Apply what you read —
(a) Please condense the paragraph of the Balanço Geral text that opens with "The program originated on Rádio Sociedade" into a short list, keeping its main facts.
(b) Update the Balanço Geral text: reproduce it beginning at "The Record Minas" and stopping after "Salvador and Goiânia.", with "premiered" replaced by "debuted".

Brazilian television news program

Balanço Geral is a Brazilian journalistic program and local journalism format from Record and its broadcasters. Presentation style and journalistic focus varies between police and community journalism, presenting topics and items with strong popular appeal. It originated in 1985 on TV Itapoan in Salvador, Bahia, presented by Fernando José, from a radio program of the same name from Rádio Sociedade da Bahia. presented by Fábio Evoker de Melo.

==History==
The program originated on Rádio Sociedade in 1980, before starting a television version on TV Itapoan (at the time an SBT affiliate) in 1985. The format was created by Raimundo Varela, who was its first presenter. Varela left Itapoan between 1990 and 1997, returning shortly before the station was sold to Record. The program became national in 2004.

The Record Minas edition premiered in January 2005, following the cancellation of Cidade Alerta Minas.

On December 3, 2007, Record São Paulo premiered its local edition, to compete with SPTV's first edition on TV Globo São Paulo.

Since the late 2000s, it has faced competition with early afternoon programming on many Globo affiliates, especially the news. Balanço Geral leads in some markets. Its most successful markets as of May 2024 were Vitória, Recife, Salvador and Goiânia.

Data excerpts

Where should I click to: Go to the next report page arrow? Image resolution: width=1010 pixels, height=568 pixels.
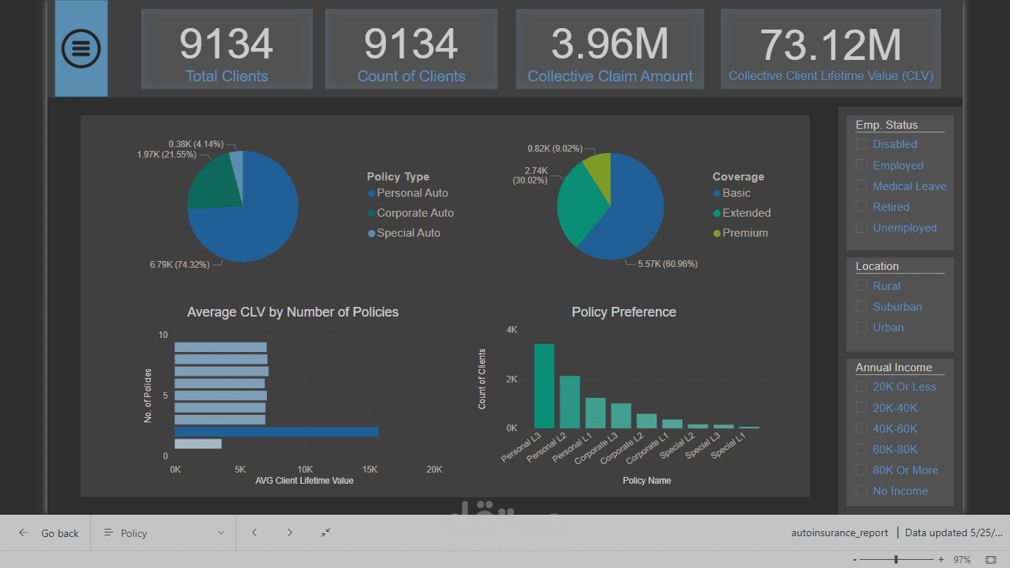coord(290,533)
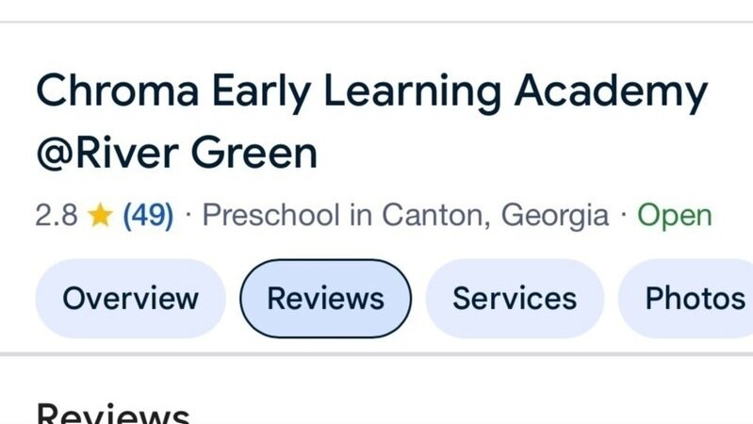
Task: Click the word Preschool in the subtitle
Action: click(271, 216)
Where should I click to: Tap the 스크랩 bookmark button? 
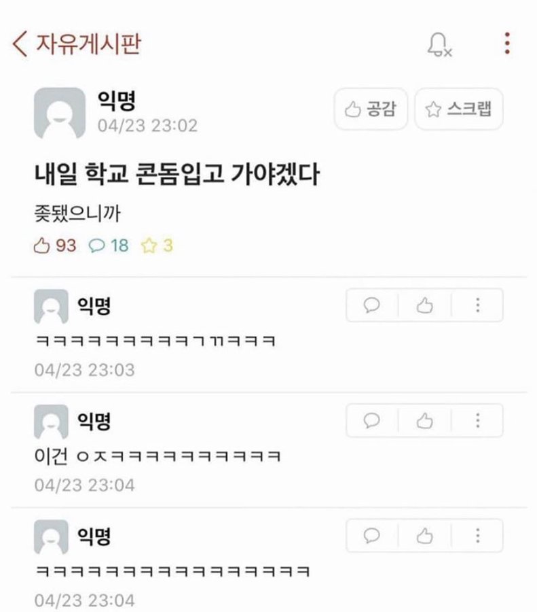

Answers to each task —
(a)
- Started on Rádio Sociedade in 1980.
- Its television version began on TV Itapoan, then an SBT affiliate, in 1985.
- Raimundo Varela created the format and was its first presenter.
- Varela left Itapoan between 1990 and 1997 and returned shortly before the station was sold to Record.
- The program became national in 2004.

(b)
The Record Minas edition debuted in January 2005, following the cancellation of Cidade Alerta Minas.

On December 3, 2007, Record São Paulo debuted its local edition, to compete with SPTV's first edition on TV Globo São Paulo.

Since the late 2000s, it has faced competition with early afternoon programming on many Globo affiliates, especially the news. Balanço Geral leads in some markets. Its most successful markets as of May 2024 were Vitória, Recife, Salvador and Goiânia.